#### The records:
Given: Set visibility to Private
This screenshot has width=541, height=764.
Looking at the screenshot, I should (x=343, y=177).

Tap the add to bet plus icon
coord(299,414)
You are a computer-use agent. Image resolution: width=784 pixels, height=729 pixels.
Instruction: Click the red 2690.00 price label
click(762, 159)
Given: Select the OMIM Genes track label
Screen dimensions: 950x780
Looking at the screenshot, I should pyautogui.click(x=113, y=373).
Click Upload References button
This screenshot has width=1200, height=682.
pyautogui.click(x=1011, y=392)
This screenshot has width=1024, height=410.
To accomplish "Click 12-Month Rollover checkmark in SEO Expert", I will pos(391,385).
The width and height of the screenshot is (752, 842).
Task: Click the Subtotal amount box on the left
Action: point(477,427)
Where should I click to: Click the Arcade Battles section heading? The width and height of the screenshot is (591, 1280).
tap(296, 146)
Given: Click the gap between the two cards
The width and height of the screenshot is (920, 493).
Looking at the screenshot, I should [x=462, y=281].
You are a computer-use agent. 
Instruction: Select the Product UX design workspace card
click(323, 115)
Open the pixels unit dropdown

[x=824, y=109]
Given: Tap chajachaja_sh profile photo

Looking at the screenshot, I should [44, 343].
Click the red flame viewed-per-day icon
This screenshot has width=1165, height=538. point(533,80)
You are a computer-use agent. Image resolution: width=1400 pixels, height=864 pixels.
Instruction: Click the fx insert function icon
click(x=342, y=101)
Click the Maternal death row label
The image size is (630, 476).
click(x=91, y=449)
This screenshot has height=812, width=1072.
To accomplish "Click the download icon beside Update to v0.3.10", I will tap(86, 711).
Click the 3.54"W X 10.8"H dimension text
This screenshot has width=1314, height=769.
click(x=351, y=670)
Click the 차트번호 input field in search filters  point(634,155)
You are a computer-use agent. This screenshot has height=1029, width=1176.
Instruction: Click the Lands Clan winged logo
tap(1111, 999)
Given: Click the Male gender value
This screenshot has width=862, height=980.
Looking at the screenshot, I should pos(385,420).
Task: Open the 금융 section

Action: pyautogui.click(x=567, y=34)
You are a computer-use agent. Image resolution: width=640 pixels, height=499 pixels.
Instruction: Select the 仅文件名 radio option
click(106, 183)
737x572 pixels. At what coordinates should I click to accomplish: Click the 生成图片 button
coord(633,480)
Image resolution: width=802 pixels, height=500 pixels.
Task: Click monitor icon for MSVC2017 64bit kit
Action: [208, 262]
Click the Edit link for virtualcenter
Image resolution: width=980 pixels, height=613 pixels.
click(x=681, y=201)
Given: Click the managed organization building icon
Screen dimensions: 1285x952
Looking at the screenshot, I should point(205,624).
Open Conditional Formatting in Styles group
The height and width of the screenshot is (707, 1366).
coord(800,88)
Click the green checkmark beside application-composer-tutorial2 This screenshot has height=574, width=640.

#### Exercise goal:
From the records above, quote only the lines running from the line with "The width and height of the screenshot is (920, 493)." to the line with "Given: Click the managed", both lines included.

#### Result of the task:
The width and height of the screenshot is (920, 493).
Looking at the screenshot, I should [x=462, y=281].
You are a computer-use agent. 
Instruction: Select the Product UX design workspace card
click(323, 115)
Open the pixels unit dropdown

[x=824, y=109]
Given: Tap chajachaja_sh profile photo

Looking at the screenshot, I should [44, 343].
Click the red flame viewed-per-day icon
This screenshot has width=1165, height=538. point(533,80)
You are a computer-use agent. Image resolution: width=1400 pixels, height=864 pixels.
Instruction: Click the fx insert function icon
click(x=342, y=101)
Click the Maternal death row label
The image size is (630, 476).
click(x=91, y=449)
This screenshot has height=812, width=1072.
To accomplish "Click the download icon beside Update to v0.3.10", I will tap(86, 711).
Click the 3.54"W X 10.8"H dimension text
This screenshot has width=1314, height=769.
click(x=351, y=670)
Click the 차트번호 input field in search filters  point(634,155)
You are a computer-use agent. This screenshot has height=1029, width=1176.
Instruction: Click the Lands Clan winged logo
tap(1111, 999)
Given: Click the Male gender value
This screenshot has width=862, height=980.
Looking at the screenshot, I should pos(385,420).
Task: Open the 금융 section

Action: pyautogui.click(x=567, y=34)
You are a computer-use agent. Image resolution: width=640 pixels, height=499 pixels.
Instruction: Select the 仅文件名 radio option
click(106, 183)
737x572 pixels. At what coordinates should I click to accomplish: Click the 生成图片 button
coord(633,480)
Image resolution: width=802 pixels, height=500 pixels.
Task: Click monitor icon for MSVC2017 64bit kit
Action: [208, 262]
Click the Edit link for virtualcenter
Image resolution: width=980 pixels, height=613 pixels.
click(x=681, y=201)
Given: Click the managed organization building icon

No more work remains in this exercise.